Compared PARA (pixel-aligned heatmap) vs ACT (CLS-token regression) on out-of-distribution generalization across object positions, camera viewpoints, and visual distractors. Both models use DINOv2 ViT-S/16 backbone, teleport servo evaluation, zero rotation, clean scene, 10 min training.
Summary Results
| Experiment | OOD Axis | PARA | ACT | Delta |
|---|---|---|---|---|
| Left → Right position extrapolation | Object position | 54% | 1% | +53% |
| Near → Far position extrapolation | Object position | 46% | 7% | +39% |
| Default → All viewpoints (zero-shot) | Camera viewpoint | 61% | 24% | +37% |
| Distractor robustness | Visual clutter | 60% | 40% | +20% |
Stage indicators in eval videos: ✔ PLACE = full success (green), ↑ GRASP = bowl lifted but not placed (yellow), ✘ MISS = didn't grasp (red).
Training Data
Object position dataset: 16×16 grid (256 trajectories) across a 39cm × 60cm workspace. Viewpoint dataset: 8×8 viewpoint grid (θ_max=25°) with random positions. Natural-start servo replay, clean scene, 448×448 RGB.
1. Left → Right Position Extrapolation (PARA 54% vs ACT 1%)
Train on left half of position grid (128 demos), test on right half. PARA's pixel-aligned heatmap follows the object. ACT's absolute coordinate regression cannot extrapolate.

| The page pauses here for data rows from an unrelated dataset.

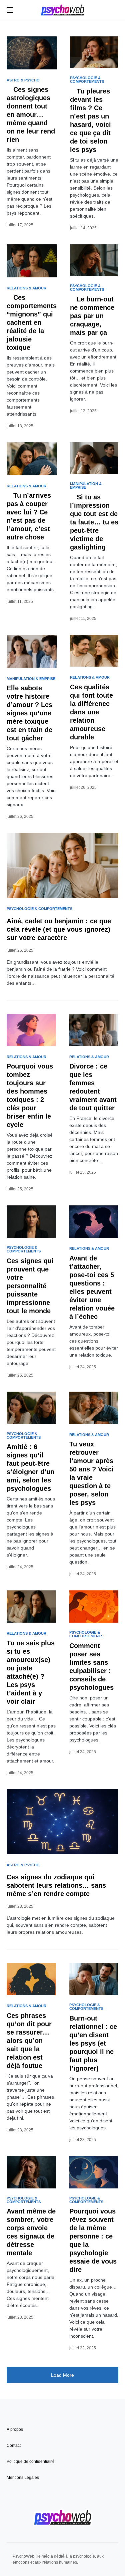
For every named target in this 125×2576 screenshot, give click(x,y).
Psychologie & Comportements (87, 79)
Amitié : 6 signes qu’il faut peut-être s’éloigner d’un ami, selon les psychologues (30, 1467)
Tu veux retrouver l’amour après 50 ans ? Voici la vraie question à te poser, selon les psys (91, 1473)
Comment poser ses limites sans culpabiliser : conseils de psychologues (91, 1666)
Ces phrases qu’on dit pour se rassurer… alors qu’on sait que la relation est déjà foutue (29, 2040)
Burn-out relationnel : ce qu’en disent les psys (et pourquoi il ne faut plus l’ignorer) (93, 2043)
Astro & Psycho (23, 80)
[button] (10, 10)
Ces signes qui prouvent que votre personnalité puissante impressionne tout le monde (30, 1286)
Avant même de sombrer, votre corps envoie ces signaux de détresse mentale (31, 2232)
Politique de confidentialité (31, 2461)
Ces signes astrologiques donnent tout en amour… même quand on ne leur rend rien (31, 114)
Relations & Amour (26, 288)
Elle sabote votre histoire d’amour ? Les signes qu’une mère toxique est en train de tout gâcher (29, 713)
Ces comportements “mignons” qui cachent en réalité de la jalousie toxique (32, 322)
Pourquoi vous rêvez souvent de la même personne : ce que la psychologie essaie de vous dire (93, 2240)
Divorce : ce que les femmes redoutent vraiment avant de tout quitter (93, 1087)
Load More (62, 2375)
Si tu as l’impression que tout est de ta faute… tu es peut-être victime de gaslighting (94, 522)
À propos (15, 2429)
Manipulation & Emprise (86, 485)
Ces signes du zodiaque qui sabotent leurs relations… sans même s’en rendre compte (56, 1885)
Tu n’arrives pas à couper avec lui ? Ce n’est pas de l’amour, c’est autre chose (29, 516)
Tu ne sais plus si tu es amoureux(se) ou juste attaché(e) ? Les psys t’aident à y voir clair (31, 1672)
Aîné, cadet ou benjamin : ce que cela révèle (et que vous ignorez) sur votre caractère (59, 929)
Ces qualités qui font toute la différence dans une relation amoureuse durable (91, 712)
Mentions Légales (23, 2477)
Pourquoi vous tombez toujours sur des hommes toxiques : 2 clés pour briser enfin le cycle (30, 1095)
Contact (14, 2445)
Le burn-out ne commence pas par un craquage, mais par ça (92, 315)
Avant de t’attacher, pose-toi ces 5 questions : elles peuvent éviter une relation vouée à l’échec (92, 1287)
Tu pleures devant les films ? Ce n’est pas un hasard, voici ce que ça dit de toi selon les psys (90, 120)
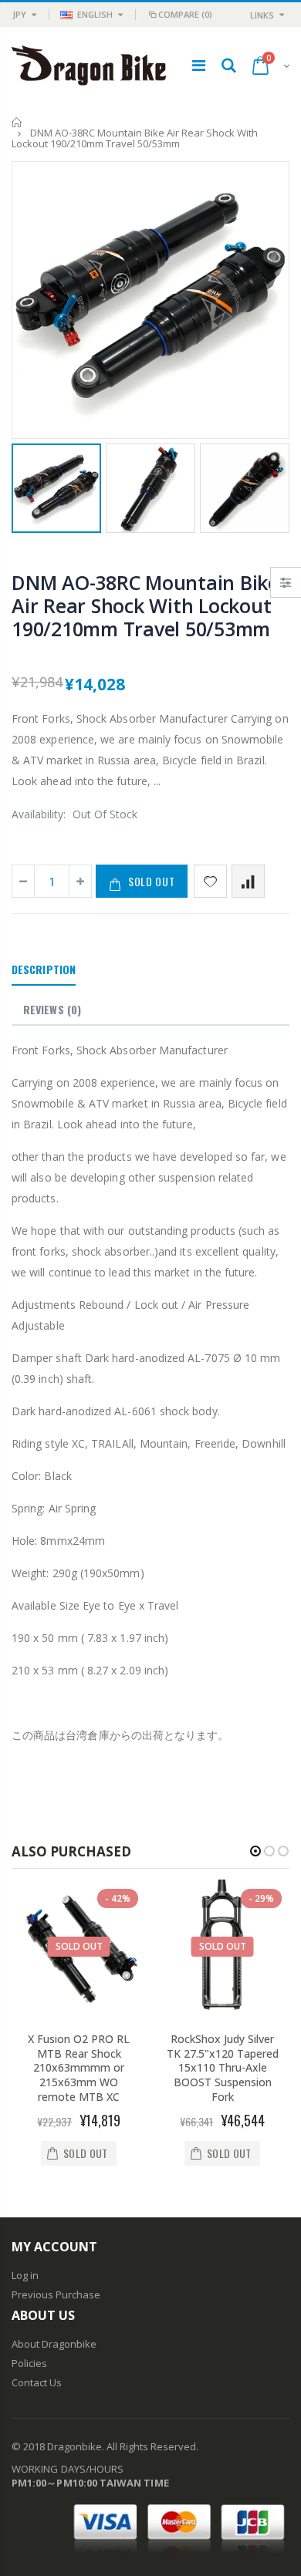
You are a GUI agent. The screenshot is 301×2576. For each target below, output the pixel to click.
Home (17, 122)
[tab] (44, 970)
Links (262, 15)
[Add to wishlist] (210, 881)
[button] (255, 1851)
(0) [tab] (52, 1009)
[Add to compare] (248, 881)
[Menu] (198, 65)
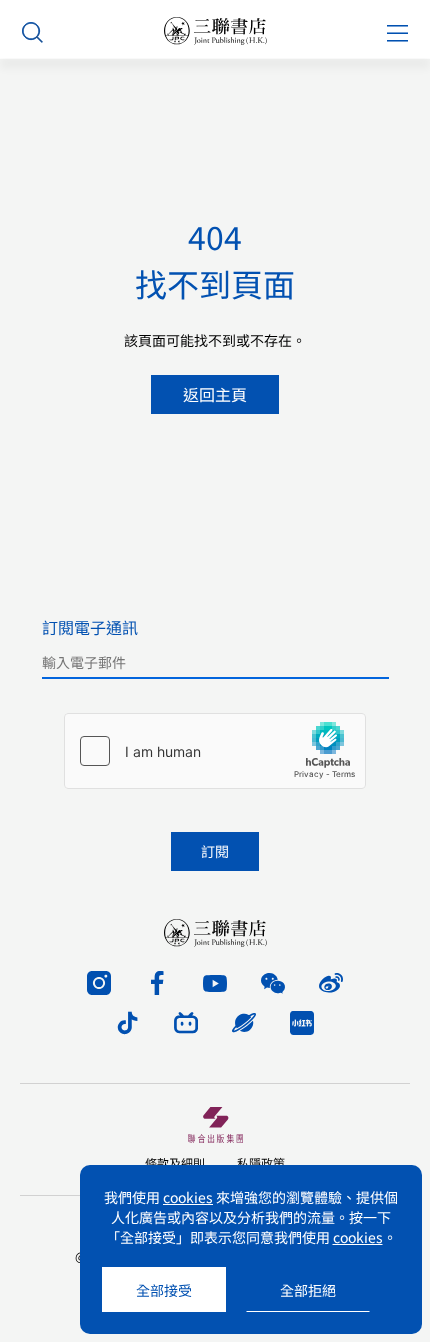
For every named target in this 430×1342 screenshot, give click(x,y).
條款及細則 (175, 1162)
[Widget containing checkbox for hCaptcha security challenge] (215, 751)
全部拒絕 (308, 1290)
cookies (188, 1197)
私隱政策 (261, 1162)
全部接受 (164, 1290)
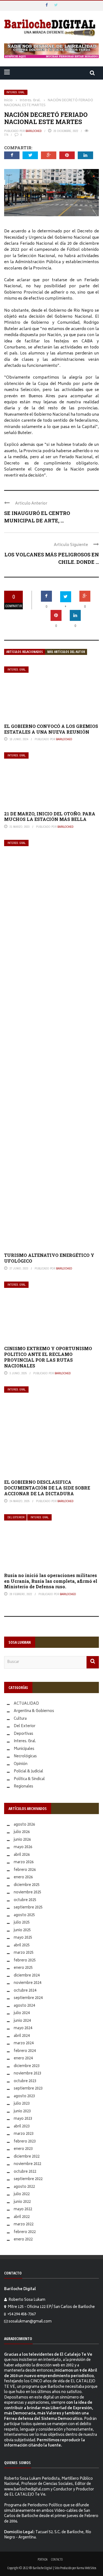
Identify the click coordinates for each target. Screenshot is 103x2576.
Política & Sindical (29, 1779)
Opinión (20, 1764)
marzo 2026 (24, 1862)
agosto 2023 (24, 2096)
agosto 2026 (24, 1825)
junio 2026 (22, 1840)
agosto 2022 (24, 2187)
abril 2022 (22, 2217)
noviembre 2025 (27, 1893)
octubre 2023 (25, 2081)
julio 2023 (22, 2104)
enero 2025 (23, 1968)
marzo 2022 (24, 2225)
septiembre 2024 (28, 1998)
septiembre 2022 (28, 2179)
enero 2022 (23, 2240)
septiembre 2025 (28, 1908)
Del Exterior (15, 1517)
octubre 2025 (25, 1900)
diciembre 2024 (27, 1976)
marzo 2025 (24, 1953)
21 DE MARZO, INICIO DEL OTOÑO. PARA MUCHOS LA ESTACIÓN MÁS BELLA (49, 816)
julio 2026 (22, 1832)
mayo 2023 (23, 2119)
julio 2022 (22, 2194)
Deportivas (23, 1734)
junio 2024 (22, 2021)
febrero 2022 (25, 2232)
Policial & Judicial (28, 1772)
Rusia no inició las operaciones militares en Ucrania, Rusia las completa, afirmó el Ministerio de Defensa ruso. (50, 1581)
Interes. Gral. (15, 92)
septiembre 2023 (28, 2089)
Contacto (57, 2559)
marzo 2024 (24, 2043)
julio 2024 (22, 2013)
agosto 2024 (24, 2006)
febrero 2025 (25, 1961)
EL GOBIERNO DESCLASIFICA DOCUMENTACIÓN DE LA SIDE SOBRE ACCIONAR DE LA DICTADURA (47, 1487)
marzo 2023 (24, 2134)
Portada (43, 2559)
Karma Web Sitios (86, 2567)
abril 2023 (22, 2127)
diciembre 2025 (27, 1885)
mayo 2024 (23, 2028)
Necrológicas (25, 1756)
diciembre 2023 (27, 2066)
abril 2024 (22, 2036)
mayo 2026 (23, 1847)
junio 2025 (22, 1930)
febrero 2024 (25, 2051)
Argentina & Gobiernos (34, 1711)
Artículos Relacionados (24, 651)
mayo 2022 (23, 2209)
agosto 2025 (24, 1915)
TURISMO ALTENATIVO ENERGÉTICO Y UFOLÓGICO (49, 1258)
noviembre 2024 (27, 1983)
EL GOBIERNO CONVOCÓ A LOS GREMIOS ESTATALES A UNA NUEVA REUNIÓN (51, 729)
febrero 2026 (25, 1870)
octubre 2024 (25, 1991)
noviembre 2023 (27, 2074)
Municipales (24, 1749)
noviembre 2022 (27, 2164)
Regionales (23, 1787)
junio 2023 (22, 2111)
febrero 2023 (25, 2142)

Green = 128 training positions (left half). Blue = 20 test positions (right half).
PARA — 5×5 OOD test positions. Green = placed, yellow = grasped, red = missed.
ACT — same positions. Almost all red (miss).

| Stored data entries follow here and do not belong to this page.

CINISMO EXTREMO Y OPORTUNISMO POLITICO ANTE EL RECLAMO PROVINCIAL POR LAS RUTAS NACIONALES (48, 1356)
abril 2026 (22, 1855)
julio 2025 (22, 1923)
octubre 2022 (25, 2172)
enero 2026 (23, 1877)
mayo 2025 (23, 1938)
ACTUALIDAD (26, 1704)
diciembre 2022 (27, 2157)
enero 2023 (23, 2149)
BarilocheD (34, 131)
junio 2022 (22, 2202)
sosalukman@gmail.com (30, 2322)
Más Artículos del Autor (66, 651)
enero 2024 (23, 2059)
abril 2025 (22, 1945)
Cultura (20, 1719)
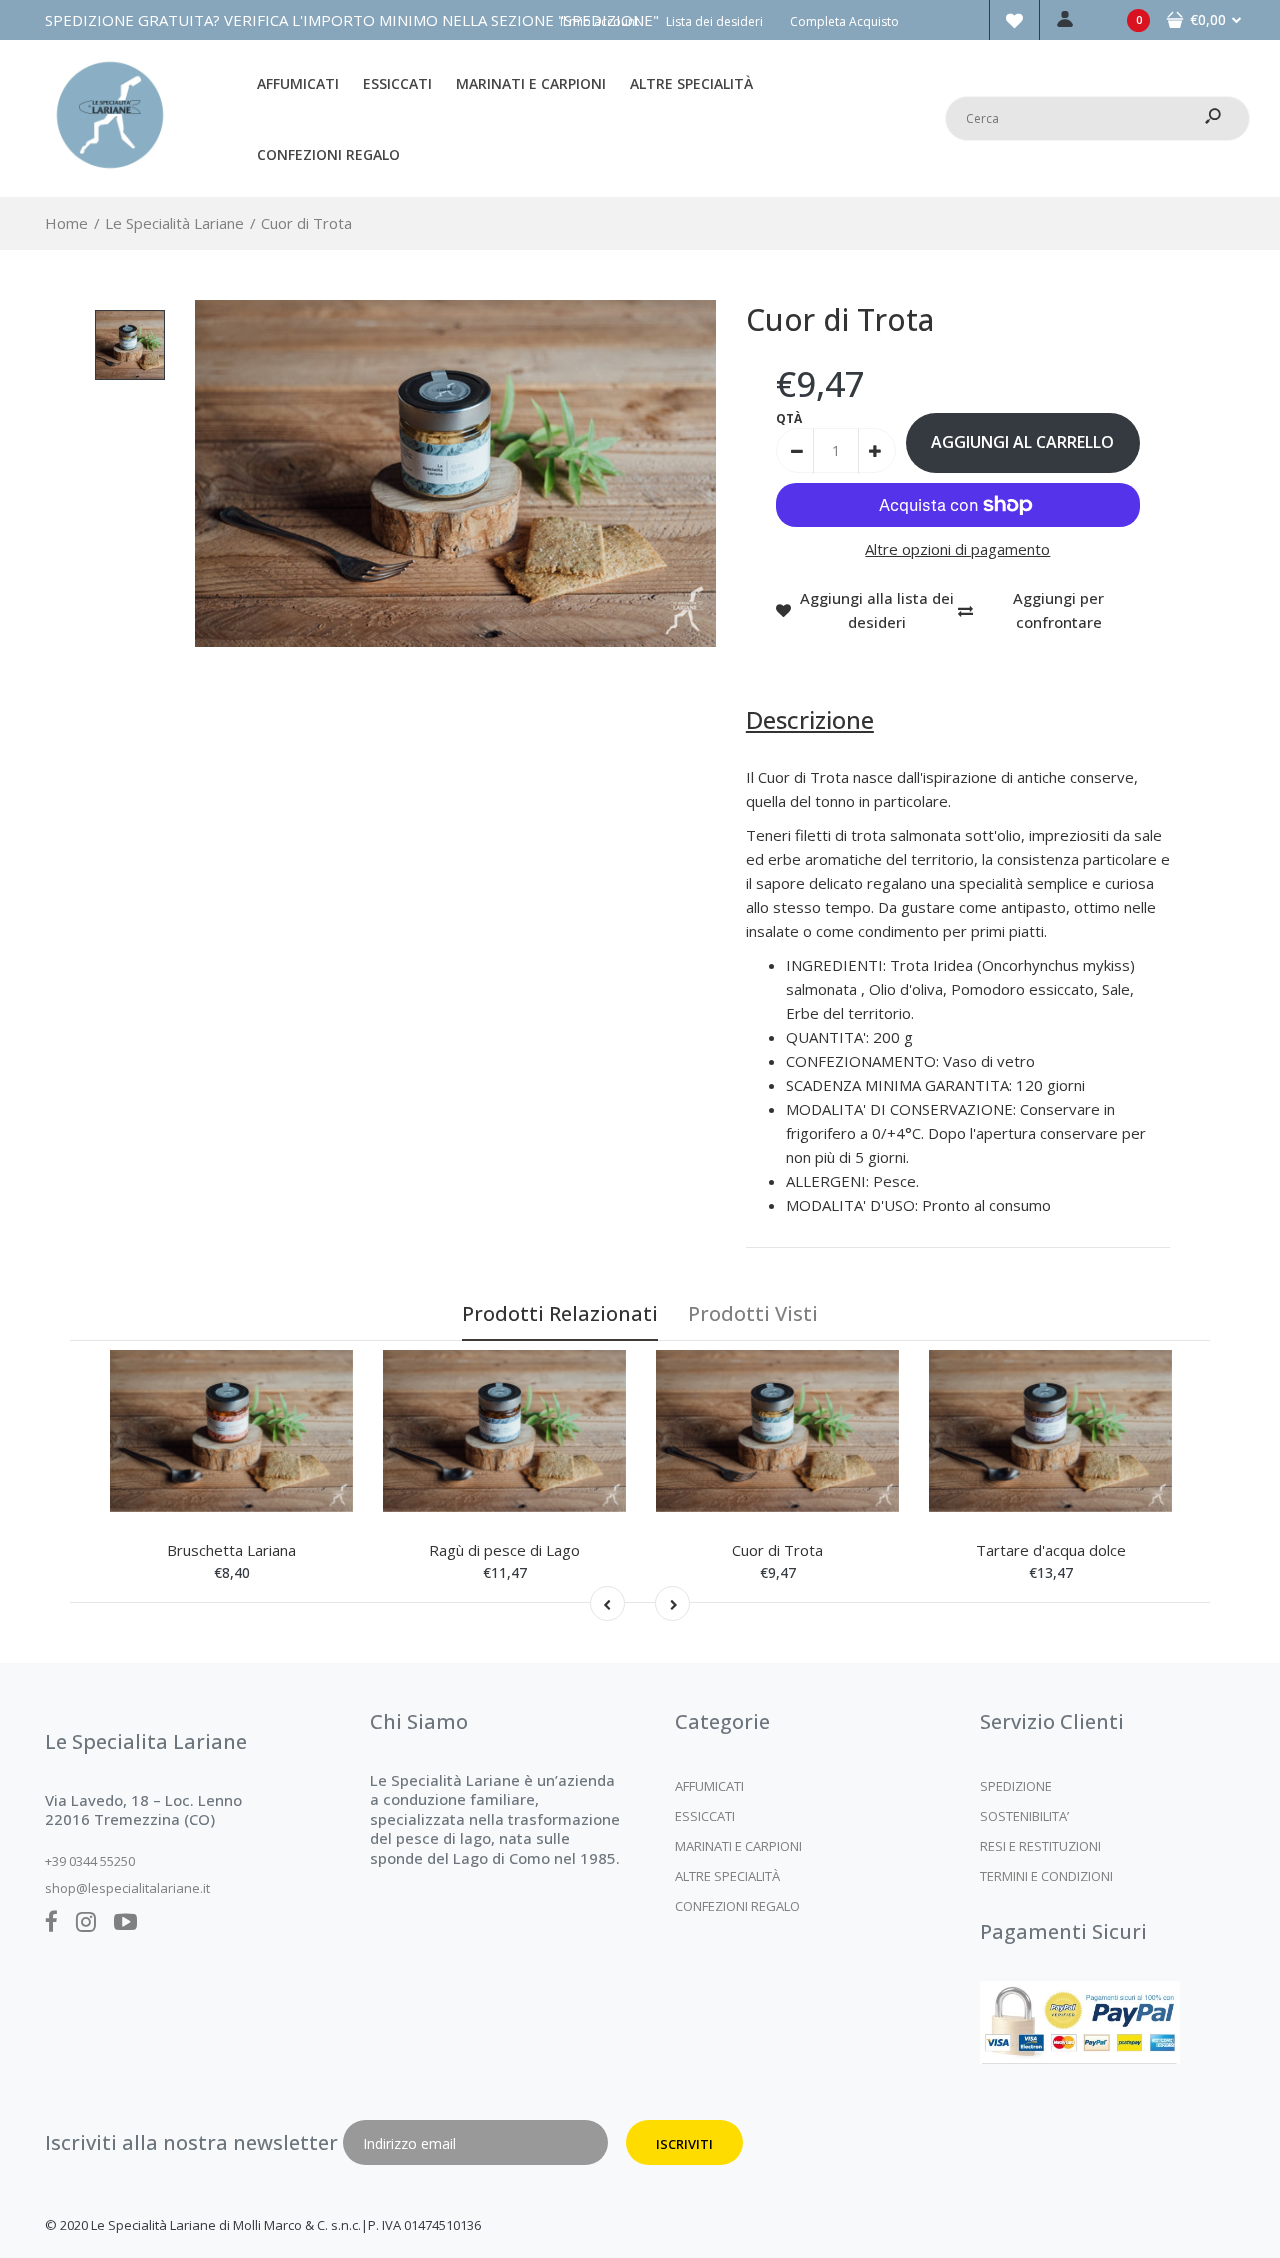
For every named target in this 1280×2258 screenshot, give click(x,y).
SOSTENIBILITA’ (1024, 1816)
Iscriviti (684, 2144)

2. Near → Far Position Extrapolation (PARA 46% vs ACT 7%)
Train on near half (closer to robot), test on far half. Tests depth-axis extrapolation.

Green = 128 training positions (near half). Blue = 20 test positions (far half).
PARA — 5×5 OOD test positions across the far half.
ACT — same positions. Mostly misses, some grasps but almost no placements.
3. Zero-Shot Viewpoint Generalization (PARA 61% vs ACT 24%)
Both models trained at the default camera viewpoint (θ=0°) with 64 diverse object positions. Evaluated across the full 8×8 viewpoint grid with random positions. PARA maintains ~62% through θ=17.9°. ACT collapses to 0% after θ=14°.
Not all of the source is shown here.